Select a session to review the model's response. The system will then open a testing playground where you can interact with the model file

1. System Message

An instruction that sets the behavior and tone of the AI model. It helps guide how the model responds throughout the conversation.

You can modify the system message based on your preferences. Default message: "You are a helpful assistant"

Example: You are a cloud computing expert helping users with technical issues

2. User message

The input or question provided by the user to the AI. It serves as the main prompt that the model responds to in a conversation.

Example: What are the benefits of using a private cloud?

We support uploading images in .jpeg and .jpg formats for testing with VLM (Vision-Language Models).

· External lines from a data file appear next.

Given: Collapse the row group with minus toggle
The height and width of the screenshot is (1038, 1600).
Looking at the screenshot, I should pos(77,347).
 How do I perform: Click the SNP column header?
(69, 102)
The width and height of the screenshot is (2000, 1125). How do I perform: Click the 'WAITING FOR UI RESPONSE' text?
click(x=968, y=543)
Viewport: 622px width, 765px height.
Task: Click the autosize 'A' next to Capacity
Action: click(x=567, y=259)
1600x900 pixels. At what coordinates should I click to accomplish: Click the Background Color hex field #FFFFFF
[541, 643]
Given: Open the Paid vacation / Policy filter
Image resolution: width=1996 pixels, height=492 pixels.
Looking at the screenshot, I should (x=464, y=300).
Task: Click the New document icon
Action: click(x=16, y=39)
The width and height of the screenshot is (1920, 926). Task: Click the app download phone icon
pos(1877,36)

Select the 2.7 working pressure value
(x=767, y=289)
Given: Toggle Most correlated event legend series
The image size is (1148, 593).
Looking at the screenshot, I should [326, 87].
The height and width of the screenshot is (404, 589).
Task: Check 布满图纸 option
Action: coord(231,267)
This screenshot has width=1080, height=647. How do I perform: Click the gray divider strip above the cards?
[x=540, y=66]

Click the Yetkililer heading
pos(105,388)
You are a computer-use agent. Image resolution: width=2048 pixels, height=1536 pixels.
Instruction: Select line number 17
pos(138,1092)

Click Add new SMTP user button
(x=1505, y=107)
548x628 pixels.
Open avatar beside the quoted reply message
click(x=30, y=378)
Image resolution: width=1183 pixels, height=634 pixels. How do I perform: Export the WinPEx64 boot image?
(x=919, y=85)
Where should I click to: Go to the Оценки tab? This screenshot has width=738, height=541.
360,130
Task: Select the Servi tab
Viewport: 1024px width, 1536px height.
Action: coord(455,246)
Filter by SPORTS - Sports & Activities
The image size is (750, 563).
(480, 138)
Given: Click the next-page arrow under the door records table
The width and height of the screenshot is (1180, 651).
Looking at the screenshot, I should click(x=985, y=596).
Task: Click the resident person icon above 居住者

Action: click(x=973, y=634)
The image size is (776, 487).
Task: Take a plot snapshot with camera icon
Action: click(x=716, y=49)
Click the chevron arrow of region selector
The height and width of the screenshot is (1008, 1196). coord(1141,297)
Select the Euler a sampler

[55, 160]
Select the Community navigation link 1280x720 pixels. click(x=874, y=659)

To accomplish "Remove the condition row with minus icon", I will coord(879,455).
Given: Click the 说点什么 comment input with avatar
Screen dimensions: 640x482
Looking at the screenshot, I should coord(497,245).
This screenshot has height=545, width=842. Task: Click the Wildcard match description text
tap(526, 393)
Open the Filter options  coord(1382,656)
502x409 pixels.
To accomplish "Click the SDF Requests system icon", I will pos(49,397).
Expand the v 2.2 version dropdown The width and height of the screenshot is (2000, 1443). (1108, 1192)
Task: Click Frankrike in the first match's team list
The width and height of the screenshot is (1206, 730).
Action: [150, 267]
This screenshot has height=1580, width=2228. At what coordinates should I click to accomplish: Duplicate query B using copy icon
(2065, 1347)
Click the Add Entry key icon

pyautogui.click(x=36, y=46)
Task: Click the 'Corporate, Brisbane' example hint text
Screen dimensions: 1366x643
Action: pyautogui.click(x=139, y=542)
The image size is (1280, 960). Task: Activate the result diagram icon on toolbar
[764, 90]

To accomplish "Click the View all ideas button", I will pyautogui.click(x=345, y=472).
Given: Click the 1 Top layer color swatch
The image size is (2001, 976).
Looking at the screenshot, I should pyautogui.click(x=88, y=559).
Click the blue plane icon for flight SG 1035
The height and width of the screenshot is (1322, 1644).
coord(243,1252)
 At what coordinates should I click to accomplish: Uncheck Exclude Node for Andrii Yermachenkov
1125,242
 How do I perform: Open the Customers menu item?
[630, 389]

List models supporting image testing

  • meta-llama/Llama-3.2-11B-Vision-Instruct
  • Qwen/Qwen2-VL-2B-Instruct
  • Qwen/Qwen2-VL-7B-Instruct
  • Qwen/Qwen2-VL-72B-Instruct
  • Qwen/Qwen2.5-VL-3B-Instruct
  • Qwen/Qwen2.5-VL-7B-Instruct
  • Qwen/Qwen2.5-VL-72B-Instruct
  • google/gemma-3-12b-it
  • google/gemma-3-27b-it
  • google/gemma-3-4b-it

3. Settings:

  • Temperature: Creativity allowed in the responses, typically ranges from 0 to 2. Default: 1
    • Low Temperature (closer to 0):
      • The model generates more predictable, deterministic responses.
      • It favors high-probability words or tokens, producing more focused and precise output.
    • High Temperature (closer to 1 or higher):
      • The model generates more creative, diverse, and unexpected responses.
      • It samples from a wider range of possible words, making the output more varied but potentially less accurate.
  • Advanced settings:
    • Add stop sequence: The stop sequence allows you to control the length and content of the generated text by specifying one or more sequences that, when detected, will cause the model to halt.
    • Output length: Controls the length of the generated text in a model, setting the maximum number of tokens (words or subwords) the model can produce in response to a prompt.. Default: 8192
    • Top-P: Used in generative models to manage the randomness and diversity of generated text, serving as an alternative to temperature in sampling from the model's output distribution. Default: 0.95

Example Model Output with These Settings:

  • Add Stop Sequence: Third-party
  • Output length: 1000
  • Top-P: 0.95 file

→ Model will stop either when it encounters a stop sequence or reaches the maximum token limit.